A new CIA and FBI translation center will expand the number of linguists aiding the war on terrorism by shipping materials through secure networks to translators living across the United States, the center’s director said yesterday.

National Security Agency linguist Everette Jordan said his newly created National Virtual Translation Center (NVTC), which officials expect to be operational by early next month, will “handle the critical overflow of information that the current translation resources are unable to get to.”

Based near the FBI headquarters in the District, the NVTC will involve sending to translators intercepted phone conversations, seized documents and military records in dozens of “terrorism-related languages,” from Arabic, Pashto and Dari to Persian, Bahasa Indonesian and Kurdish, Mr. Jordan said.

Electronically shipping the materials means the translators will not need to travel to and stay in Washington, he said, adding the process ultimately will shorten the length of time it takes for backlogged materials to be translated.

Citing the intelligence community’s “70 percent shortfall in translators and interpreters,” Mr. Jordan said, “volumes of material in these languages remain untranslated today.”

Although the NVTC will serve mainly under the CIA and FBI, it also will operate as a clearinghouse for facilitating interagency use of translators and will translate some materials for the Defense, Justice and State departments.

The USA Patriot Act, passed by Congress shortly after the September 11 attacks, called for the center’s establishment. Section 907 of the act mandates the use of “state-of-the-art communications technology … to minimize the need for a central, physical facility” for the center.

Mr.
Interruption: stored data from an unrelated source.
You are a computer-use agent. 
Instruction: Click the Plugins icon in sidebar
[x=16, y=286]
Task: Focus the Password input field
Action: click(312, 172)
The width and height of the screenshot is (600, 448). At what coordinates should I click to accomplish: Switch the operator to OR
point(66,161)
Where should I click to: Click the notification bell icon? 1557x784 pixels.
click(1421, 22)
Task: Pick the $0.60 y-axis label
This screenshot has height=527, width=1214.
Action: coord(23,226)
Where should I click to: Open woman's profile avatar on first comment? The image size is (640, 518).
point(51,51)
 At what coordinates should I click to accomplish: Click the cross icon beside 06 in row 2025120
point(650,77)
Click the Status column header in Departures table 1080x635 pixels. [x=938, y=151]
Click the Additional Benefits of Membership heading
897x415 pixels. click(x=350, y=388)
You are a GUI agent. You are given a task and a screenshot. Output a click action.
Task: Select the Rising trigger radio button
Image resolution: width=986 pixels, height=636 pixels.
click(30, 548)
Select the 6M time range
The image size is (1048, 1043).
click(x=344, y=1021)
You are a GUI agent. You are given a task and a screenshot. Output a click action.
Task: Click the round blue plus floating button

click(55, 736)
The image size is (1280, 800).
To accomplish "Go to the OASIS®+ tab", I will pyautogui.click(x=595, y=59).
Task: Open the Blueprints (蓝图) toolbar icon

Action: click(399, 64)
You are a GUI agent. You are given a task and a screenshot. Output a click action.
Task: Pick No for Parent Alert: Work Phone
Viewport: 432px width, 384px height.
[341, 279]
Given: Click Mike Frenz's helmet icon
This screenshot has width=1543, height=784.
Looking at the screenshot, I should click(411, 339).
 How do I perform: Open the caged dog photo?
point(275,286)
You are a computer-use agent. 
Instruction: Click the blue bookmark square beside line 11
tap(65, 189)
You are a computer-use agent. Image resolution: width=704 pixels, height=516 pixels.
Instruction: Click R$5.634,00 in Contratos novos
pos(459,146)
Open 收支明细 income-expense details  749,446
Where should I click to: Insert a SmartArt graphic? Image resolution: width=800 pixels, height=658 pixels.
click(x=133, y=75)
Jordan said about 40 people will staff the NVTC’s headquarters in Washington. He announced the establishment of the center at a translators conference in Phoenix yesterday.

Mr. Jordan said the intelligence community now will be putting to use people skilled in translation who might not have wanted to travel to the District.

The NVTC will seek to employ a variety of individuals with the desired language abilities such as university professors and individuals working in private companies. Background checks of the translators will be conducted by the FBI, Mr. Jordan said.

“This is too risky,” he said in a telephone interview. “You don’t cut corners with this.”

The bulk of the material processed by the NVTC will not be “the highest priority stuff,” Mr. Jordan said, adding that the intelligence community has “people working full time on the highest, high-value things.”

Material sent to translators first will be screened to determine its level of sensitivity, he said.

Typically, the material will be funneled through a password- sensitive network to the homes of translators, where they will be able to view the material but not copy it. If the material is classified, the translator will be required to view it at a classified facility, likely a military base or an FBI field office.